Implementation Strategy
Here is the implementation strategy for building out the platform in AWS.
- Created AWS organization structure along with organizational units & accounts.
- Integrated Amazon Identity with customer’s identity provider and deployed the core
- Landing Zone using AWS Control Tower.
- Designed and implemented the EKS cluster architecture considering the factors such as regions, availability zones, networking, and security requirements.
- Hub and Spoke connectivity model using Direct Connect and Transit Gateway.
- All the infrastructure modules are developed and provisioned using Terraform (IAC) including EKS clusters.
- Setup dedicated Rancher clusters in a regional strategy for unified cluster management per continental basis.
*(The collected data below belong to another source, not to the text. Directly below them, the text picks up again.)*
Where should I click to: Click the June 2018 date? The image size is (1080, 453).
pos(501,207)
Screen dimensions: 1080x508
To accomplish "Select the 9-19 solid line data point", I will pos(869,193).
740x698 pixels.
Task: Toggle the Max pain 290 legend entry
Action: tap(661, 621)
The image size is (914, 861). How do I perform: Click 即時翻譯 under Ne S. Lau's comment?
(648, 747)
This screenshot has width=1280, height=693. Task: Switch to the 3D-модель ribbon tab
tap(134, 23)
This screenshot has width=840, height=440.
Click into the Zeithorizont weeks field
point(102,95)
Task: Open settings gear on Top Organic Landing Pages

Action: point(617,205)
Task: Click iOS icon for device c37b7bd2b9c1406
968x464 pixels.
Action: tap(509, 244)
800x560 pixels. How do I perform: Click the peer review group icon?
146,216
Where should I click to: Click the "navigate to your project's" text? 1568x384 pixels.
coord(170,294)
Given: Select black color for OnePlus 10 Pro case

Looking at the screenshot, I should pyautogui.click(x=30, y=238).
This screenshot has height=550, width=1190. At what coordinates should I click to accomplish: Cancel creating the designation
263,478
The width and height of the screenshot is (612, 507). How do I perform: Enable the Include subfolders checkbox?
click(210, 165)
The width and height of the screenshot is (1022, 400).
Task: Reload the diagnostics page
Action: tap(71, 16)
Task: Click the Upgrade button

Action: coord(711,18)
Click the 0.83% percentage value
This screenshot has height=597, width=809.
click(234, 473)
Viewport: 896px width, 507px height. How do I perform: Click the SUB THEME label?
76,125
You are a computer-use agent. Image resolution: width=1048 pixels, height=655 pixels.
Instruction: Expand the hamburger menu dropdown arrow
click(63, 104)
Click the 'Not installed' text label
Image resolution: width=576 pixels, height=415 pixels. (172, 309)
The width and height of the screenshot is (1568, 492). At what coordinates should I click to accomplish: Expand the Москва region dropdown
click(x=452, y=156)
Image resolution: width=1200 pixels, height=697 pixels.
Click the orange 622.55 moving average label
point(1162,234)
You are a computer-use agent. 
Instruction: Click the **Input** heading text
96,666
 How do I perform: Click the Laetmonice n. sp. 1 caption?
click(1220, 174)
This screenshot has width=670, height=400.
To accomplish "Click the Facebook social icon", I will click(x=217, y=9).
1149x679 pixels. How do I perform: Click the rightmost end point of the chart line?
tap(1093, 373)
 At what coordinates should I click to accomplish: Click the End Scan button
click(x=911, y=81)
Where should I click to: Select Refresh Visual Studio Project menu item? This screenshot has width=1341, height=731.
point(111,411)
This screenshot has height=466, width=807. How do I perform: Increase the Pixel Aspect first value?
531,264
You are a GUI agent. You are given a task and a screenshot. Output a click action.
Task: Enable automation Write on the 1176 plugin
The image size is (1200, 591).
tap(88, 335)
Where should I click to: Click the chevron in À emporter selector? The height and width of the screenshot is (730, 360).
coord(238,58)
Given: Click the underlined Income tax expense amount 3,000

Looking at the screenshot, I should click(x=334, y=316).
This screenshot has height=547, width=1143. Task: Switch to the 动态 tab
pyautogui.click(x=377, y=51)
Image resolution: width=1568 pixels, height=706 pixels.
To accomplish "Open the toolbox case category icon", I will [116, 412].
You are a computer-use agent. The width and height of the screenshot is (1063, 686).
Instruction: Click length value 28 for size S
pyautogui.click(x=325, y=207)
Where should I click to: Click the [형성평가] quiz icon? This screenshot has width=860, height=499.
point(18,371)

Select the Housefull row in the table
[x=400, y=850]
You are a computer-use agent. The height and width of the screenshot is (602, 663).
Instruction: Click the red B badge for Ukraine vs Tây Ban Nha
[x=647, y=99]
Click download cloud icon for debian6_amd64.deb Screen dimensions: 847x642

- Deployed Argo CD for deploying the application workloads to the downstream clusters. Rolled out centralized secrets management solution using Hashi Corp Vault to integrate with EKS cross region clusters.
Results and Impact
After the successful rollout design, the customer observed the following benefits:
- Helped to build highly available and scalable platform using AWS EKS Service
- Scaled EKS clusters to 90+ clusters with 50000+ containers across multiple AWS regions
- Expanded the platform to support new AWS operating regions
- Enhanced the existing solution to meet complex networking needs
- Implemented cost optimization measures to reduce the overall spending by 15%
- Streamlined workflows by eliminating the need for multiple disjointed systems
- Simplified cluster management and maintenance
- Enhanced collaboration and knowledge sharing
- Improved visibility and traceability into devops processes
Conclusion
To summarize, we helped to revolutionize the customer infrastructure by building a highly available, scalable, and secure Kubernetes clusters on the AWS platform using cloud native services to achieve desired scalability, security, and resiliency requirements. This platform helped the customer to expand to new operating regions within AWS and has been supporting their global delivery teams to deploy their applications workloads without having to manage the Kubernetes clusters by them.